Yeah, I don't know that I can add much more to that, Matt, than you just said. The studies are critically important to us. We're very pleased with the labeling that we've received for psoriasis. I think it underscores the unique attributes tapinarof has. We're exploring these attributes in our atopic dermatitis study, and I think it's going to be critically important, the readout on this study so that we can show utility in that youngest age range of patients who experience a high prevalence of disease. More to come on that. Today, we're just very excited about where we are and this very clean label with highly differentiated characteristics of the product.
Thanks, guys.
Thank you. I'm currently showing no further questions at this time. I'd like to hand the conference back over to Mr. Matthew Gline for any closing comments.

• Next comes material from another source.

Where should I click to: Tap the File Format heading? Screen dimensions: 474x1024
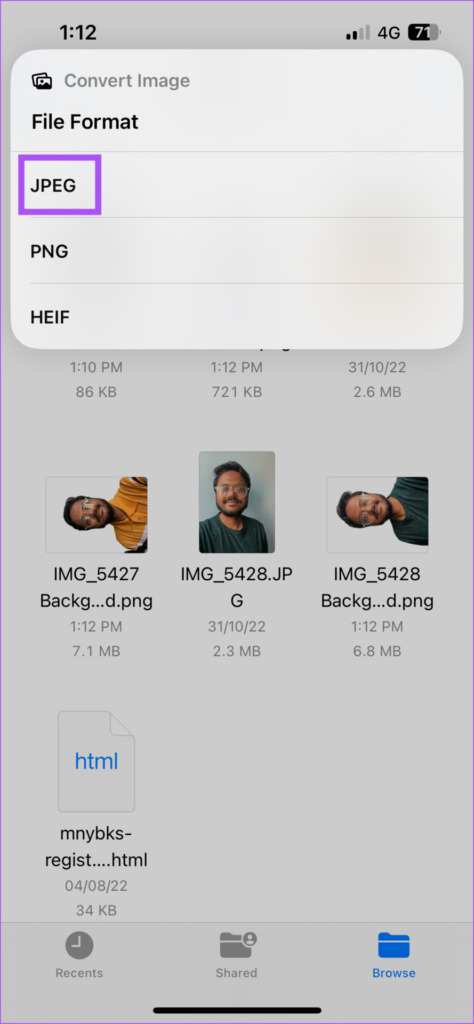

Thank you. Thank you very much, and thank you for everyone for listening this morning. It's an incredibly exciting day for Roivant. It's an incredibly exciting day for Dermavant. I just wanna express gratitude and appreciation for the entire team that worked on this, for Todd and the Dermavant team who have worked tirelessly on this for years, for everybody who brought this together and for the patients who participated in our trial and for whom we hope to bring benefit now that the product is on the market. Thank you, everybody, and have a great day.
This concludes today's conference call. Thank you for your participation. You may now disconnect. Everyone, have a wonderful day.